Still, Louvet knows he has to stay on his toes.
“You have to separate the noise from the signal and there’s so much noise,” he said. “Consumer confidence is a very interesting one. If you ask people, ‘Well, how do you feel about the environment?’ Then they say, ‘Well, I feel horrible.’ And then you ask them, ‘Well, how do you feel about your personal situation?’ And a number of them will say, ‘Well, I’m actually OK.’”
Like his CEO peers, Louvet is worrying over things he can control while acknowledging just how much the world is speeding up.
“We’re not dependent on the moment, a trend, a channel, a brand, or a consumer group, but really have these multiple drivers kicking in for us, which really talks to the durability of the model,” Louvet said. “While the environment remains uncertain, we remain clearly on offense.”
That statement being true and not a convenient thing to say is a testament to just how much the Ralph Lauren business — and the fashion industry — has changed even in the last decade.

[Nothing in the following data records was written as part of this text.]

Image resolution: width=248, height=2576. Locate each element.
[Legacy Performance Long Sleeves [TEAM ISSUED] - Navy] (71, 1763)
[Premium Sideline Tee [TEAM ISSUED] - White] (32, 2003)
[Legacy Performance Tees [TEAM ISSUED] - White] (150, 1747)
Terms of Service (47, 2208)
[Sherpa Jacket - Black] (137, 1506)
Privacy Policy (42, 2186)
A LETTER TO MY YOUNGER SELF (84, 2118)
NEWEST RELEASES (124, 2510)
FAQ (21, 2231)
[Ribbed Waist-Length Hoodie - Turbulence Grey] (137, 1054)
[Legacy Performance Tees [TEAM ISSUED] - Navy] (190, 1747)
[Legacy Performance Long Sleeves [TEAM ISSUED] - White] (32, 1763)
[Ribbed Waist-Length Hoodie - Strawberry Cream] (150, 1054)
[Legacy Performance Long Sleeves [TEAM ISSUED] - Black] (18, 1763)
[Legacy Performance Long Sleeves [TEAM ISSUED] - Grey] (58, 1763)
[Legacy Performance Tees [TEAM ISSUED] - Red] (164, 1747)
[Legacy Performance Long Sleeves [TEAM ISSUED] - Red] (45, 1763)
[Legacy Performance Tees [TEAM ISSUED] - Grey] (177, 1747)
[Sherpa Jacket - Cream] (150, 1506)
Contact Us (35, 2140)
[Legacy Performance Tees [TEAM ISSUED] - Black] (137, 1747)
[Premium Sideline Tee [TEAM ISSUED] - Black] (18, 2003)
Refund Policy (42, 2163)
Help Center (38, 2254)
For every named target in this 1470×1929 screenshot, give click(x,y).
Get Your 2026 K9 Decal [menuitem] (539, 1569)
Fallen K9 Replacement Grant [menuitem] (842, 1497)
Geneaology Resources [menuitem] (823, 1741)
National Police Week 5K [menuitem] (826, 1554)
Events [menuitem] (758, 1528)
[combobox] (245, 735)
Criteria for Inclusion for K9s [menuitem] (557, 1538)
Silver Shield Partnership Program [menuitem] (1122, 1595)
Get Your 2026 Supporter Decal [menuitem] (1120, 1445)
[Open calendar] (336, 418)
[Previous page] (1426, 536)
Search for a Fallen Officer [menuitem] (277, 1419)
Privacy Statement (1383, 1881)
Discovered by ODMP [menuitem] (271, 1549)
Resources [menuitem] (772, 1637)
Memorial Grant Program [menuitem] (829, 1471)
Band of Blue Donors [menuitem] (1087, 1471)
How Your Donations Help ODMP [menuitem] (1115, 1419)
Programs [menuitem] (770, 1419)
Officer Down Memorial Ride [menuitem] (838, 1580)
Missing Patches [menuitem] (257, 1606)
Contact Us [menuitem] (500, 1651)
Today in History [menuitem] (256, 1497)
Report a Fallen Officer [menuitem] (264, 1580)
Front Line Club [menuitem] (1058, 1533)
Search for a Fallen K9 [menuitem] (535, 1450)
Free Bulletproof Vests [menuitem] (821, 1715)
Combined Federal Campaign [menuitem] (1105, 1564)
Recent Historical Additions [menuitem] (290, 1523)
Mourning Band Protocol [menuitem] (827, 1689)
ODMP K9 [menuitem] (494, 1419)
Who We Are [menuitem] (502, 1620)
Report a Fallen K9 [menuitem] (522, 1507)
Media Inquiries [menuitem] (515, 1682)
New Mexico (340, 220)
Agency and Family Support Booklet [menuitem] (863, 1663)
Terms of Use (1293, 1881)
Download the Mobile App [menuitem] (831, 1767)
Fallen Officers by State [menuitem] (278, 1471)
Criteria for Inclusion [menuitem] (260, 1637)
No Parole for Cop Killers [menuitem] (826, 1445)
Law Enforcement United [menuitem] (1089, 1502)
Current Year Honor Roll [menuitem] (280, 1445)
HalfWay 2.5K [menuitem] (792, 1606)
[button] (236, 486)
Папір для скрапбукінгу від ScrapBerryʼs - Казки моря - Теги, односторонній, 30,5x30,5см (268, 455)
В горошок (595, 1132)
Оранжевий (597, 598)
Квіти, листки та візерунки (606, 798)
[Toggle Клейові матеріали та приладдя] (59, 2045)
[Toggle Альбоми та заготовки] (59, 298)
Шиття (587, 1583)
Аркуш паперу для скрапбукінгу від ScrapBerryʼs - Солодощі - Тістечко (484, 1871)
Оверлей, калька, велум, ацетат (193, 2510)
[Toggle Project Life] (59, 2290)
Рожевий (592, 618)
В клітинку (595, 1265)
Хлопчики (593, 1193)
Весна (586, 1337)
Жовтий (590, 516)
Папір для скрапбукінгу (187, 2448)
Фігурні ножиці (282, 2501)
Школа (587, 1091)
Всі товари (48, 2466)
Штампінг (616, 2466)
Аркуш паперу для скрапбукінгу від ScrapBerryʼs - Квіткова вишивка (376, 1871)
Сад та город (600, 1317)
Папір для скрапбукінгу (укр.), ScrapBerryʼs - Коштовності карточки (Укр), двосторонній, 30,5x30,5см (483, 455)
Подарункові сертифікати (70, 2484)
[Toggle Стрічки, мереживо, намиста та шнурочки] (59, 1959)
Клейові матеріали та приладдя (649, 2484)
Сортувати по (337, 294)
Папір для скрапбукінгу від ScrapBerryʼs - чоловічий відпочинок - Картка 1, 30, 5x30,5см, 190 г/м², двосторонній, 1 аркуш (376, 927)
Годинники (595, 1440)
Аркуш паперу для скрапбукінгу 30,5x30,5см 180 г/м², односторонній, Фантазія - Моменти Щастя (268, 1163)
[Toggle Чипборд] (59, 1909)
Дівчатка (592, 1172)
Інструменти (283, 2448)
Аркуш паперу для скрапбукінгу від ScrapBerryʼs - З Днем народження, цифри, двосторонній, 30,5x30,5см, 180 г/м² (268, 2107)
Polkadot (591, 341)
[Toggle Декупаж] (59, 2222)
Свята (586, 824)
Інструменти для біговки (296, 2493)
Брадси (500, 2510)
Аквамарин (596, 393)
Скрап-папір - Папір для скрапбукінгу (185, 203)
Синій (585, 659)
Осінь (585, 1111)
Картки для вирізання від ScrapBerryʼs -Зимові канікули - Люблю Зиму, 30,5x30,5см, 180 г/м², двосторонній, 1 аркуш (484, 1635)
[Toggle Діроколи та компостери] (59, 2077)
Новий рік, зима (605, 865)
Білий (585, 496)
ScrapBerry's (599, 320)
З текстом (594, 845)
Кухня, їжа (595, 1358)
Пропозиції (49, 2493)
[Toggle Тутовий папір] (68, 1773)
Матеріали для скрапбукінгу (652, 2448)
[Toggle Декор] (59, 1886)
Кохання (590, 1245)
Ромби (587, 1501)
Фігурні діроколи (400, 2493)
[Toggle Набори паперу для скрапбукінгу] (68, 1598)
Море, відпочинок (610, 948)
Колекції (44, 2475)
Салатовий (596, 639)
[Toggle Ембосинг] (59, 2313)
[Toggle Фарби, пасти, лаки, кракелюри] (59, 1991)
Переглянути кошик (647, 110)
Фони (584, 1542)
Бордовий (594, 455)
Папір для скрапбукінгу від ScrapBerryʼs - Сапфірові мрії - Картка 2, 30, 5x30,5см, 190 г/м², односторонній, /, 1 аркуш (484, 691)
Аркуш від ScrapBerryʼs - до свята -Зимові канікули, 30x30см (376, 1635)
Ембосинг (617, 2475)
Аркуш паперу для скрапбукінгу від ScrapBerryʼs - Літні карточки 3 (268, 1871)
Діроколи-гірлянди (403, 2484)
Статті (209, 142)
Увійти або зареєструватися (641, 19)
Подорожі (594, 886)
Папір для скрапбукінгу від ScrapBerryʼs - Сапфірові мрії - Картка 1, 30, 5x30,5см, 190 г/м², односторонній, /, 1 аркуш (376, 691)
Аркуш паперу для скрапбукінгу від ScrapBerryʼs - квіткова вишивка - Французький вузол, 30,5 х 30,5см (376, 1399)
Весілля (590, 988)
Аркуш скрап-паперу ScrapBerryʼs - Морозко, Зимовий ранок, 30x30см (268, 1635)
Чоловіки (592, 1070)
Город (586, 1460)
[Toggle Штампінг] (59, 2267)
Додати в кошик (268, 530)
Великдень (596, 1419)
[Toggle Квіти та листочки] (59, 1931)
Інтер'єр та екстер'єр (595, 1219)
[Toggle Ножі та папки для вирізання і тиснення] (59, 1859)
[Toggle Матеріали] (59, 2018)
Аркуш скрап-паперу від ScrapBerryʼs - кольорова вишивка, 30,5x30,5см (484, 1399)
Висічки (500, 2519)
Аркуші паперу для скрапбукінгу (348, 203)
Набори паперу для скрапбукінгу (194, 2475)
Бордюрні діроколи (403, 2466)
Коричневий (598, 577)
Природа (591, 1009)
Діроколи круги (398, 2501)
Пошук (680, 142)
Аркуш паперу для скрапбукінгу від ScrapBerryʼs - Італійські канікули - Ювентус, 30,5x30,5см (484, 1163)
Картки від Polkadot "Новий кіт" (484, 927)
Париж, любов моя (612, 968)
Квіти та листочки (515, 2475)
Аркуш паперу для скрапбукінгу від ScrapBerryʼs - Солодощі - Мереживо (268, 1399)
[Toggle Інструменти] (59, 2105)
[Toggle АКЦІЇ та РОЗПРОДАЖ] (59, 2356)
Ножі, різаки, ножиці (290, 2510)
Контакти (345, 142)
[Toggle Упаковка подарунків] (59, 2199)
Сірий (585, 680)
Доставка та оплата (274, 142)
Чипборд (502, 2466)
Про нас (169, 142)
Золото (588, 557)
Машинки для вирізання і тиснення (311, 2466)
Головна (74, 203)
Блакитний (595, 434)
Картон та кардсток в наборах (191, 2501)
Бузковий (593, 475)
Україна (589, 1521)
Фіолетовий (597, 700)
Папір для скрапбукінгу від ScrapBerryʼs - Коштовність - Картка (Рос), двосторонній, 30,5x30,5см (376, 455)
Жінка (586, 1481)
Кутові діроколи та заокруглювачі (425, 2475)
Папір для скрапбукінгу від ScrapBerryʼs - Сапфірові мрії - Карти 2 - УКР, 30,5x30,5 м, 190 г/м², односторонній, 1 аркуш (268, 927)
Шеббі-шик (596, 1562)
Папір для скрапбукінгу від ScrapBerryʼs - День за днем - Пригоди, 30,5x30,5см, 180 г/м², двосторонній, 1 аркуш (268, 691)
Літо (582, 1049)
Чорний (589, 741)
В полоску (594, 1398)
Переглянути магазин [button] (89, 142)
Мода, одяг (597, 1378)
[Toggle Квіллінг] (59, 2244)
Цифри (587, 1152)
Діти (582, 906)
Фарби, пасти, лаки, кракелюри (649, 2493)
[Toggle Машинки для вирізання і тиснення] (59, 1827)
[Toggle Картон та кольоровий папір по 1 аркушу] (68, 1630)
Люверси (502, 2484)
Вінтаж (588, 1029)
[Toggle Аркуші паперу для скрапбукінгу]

Ralph Lauren, along with Coach-parent Tapestry Inc., was among the first big U.S. brands to realize that they needed to really invest in themselves and not depend on price promotions to drive sales. And the turnaround has been remarkable.
“Ralph Lauren from 10, 15 years ago, its business was dependent on wholesale, mid-tier wholesale, off-price and outlets and then heavy discounting,” said Louvet, who joined the company in 2017. “But the work that we’ve done has been to completely evolve that to go back to the luxury roots of this company and to make sure that every touchpoint the consumer has is consistent with this more elevated positioning.”
Case in point, the outlet business, which is reported in the company’s direct-to-consumer channel, which accounts for 70 percent of total sales.
“We’re actually very proud of our outlet business,” the CEO said. “We are not expanding the footprint of our outlet business. If anything, we’re actually pulling back on the number of locations that we have to make sure that where we show up, we show up in a way that’s consistent with the image we want to project.”
At the same time, the outlet experience is also being elevated, with clienteling services that had been reserved for full price locations and marketing activations around key moments, like the Olympics.
“The delineation between the two is really going away,” said Louvet, referring to the brand’s outlet and full-price doors. “We want to make sure wherever the consumer engages with us, they see the Ralph Lauren brand equity and get the Ralph Lauren experience consistently.”
On a conference call, Justin Picicci, chief financial officer, told analysts that the company’s average unit retail price was growing, but slowing some after its big run up.
AUR’s rose 15 percent last year and are forecast to be up in the midsingle digits this year.
“Outlets [have] always been the channel that probably had the most runway when we started the elevation journey,” Picicci said. “It’s where we’ve made the most progress on AUR growth and we probably still have the most opportunity as we look ahead. If you think about discount rate as an example, so many levers to assess and activate frequency, depth duration, breadth of our product is included within promotion. As we get sharper with product performance analytics, customer segmentation, leveraging AI, we’re going to be able to get more price.”
But in a world filled with both hopes and fears of artificial intelligence, the brand vision remains humanscaled.
Ralph Lauren, executive chairman and chief creative officer, said: “For nearly 60 years, our brand has stood for optimism, quality, authenticity, and a life well lived. From the passion and pursuit of greatness at the Olympics — the world’s biggest stage in sports — to joyful traditions like Lunar New Year, we are bringing people together through timeless style that celebrates life’s meaningful moments.”